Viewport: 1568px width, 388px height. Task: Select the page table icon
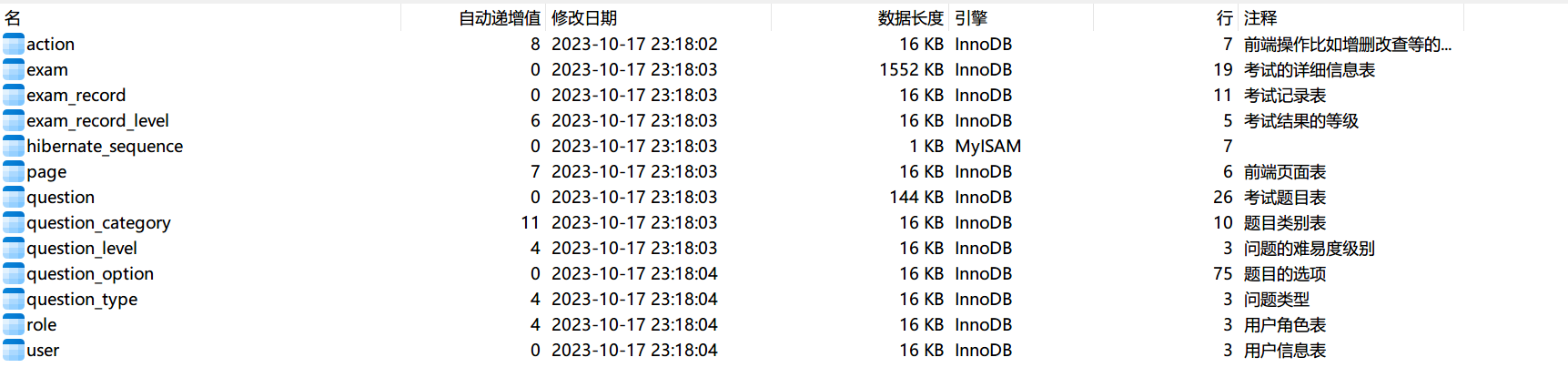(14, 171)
* * *
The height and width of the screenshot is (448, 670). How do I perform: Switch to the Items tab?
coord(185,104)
* * *
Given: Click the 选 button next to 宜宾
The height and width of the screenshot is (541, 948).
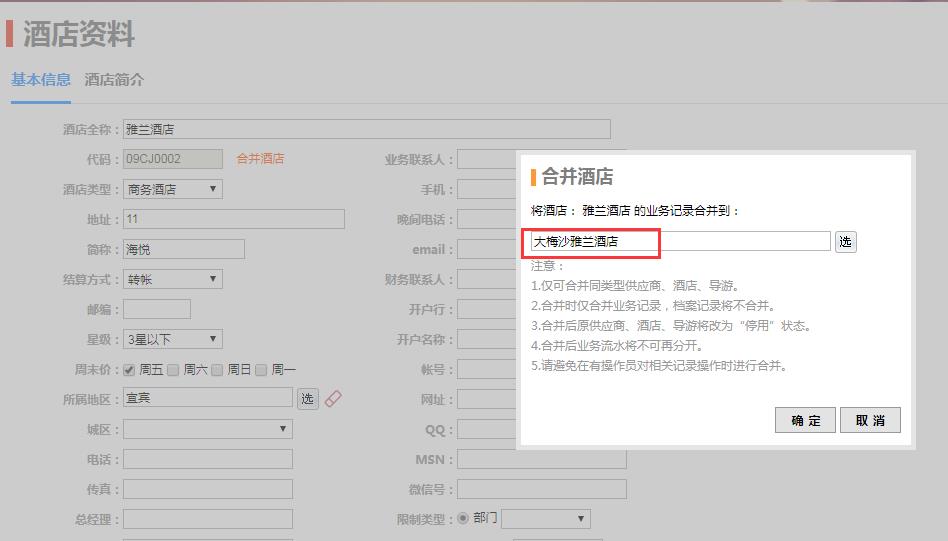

> **WORK REQUEST**: Reproduce exactly the lines of the records above from the one with "Given: Click the 选 button next to 宜宾" to the one with "The height and width of the screenshot is (541, 948).", both included, and leave out everything else.

> **EXPECTED ANSWER**:
Given: Click the 选 button next to 宜宾
The height and width of the screenshot is (541, 948).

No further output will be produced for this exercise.